What do the Uighurs in north-western deserts of China, the Peruvian Indians in the Amazonian jungle and the Kondh tribes in the northern plains of Orissa, India have in common?

Geographically, you couldn’t get three regions further from each other. But anyone who has read the papers lately will know that it is an unhappy commonality that they share: the curse of living in territory coveted by others for resource exploitation. As an issue this is hardly a new story, but it is one that in recent months, has gained momentum and, tragically, lost lives.

In China, the Uighurs, once an independent Muslim minority living in a mineral and oil-rich province, are now fighting for both their cultural identity as well as their right to share in the economic riches of the province. In Peru, Amazonian Indians are fighting both their government and foreign oil interests for their rights to communal rainforests. In Orissa, the British mining company Vedanta has been stripped of a prestigious WEF-sponsored environmental award after local ethnic groups and campaigners such as British NGO Survival, revealed evidence of contamination from its alumina refinery.

All this points to an unchanged reality: despite the existence of legal rights at both international and national levels for indigenous communities around the world, combined vested interests by state and corporation make for an unstoppable force.
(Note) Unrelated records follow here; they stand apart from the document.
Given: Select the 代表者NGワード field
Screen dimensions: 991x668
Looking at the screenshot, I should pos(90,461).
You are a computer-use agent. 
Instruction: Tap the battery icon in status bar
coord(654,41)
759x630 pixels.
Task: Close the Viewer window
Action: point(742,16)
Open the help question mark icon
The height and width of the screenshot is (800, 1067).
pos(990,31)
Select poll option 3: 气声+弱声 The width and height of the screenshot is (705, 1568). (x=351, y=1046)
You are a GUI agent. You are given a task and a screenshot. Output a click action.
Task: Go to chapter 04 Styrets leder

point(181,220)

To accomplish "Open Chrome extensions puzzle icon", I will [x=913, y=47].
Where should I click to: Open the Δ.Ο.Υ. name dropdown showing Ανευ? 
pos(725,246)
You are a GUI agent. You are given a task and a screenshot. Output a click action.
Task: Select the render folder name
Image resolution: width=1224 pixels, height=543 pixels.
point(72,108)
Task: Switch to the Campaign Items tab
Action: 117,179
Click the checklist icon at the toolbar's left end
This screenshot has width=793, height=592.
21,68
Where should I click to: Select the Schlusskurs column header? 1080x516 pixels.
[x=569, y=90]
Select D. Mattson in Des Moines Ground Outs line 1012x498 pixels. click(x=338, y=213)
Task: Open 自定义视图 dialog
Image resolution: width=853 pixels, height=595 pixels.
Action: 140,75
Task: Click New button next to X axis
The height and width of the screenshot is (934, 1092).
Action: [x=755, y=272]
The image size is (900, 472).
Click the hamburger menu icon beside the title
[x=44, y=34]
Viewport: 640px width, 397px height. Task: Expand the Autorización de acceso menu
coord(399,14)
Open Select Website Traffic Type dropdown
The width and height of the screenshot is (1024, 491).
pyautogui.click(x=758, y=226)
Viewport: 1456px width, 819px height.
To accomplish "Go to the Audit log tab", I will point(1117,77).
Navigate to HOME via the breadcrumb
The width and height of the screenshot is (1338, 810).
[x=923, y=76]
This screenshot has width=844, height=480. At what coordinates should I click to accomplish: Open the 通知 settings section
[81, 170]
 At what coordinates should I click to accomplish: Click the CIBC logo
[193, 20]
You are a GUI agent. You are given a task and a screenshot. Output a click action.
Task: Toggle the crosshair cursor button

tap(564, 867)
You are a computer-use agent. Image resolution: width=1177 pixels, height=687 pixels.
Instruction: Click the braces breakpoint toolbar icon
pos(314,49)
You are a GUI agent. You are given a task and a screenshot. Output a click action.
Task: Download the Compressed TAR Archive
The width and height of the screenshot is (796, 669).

A recent report by EIRIS indicates that fewer than 20% of companies in the FTSE All World Developed Index have policies that require free prior informed consultation for indigenous peoples. The battle for the world’s remaining natural resources is gathering pace, and it is clear that indigenous communities living in and among them, still stand to lose the most. It should be the business of any business that benefits, however indirectly, from these vulnerable parts of the world, to address the question of indigenous rights as a fundamental part of enlightened business management.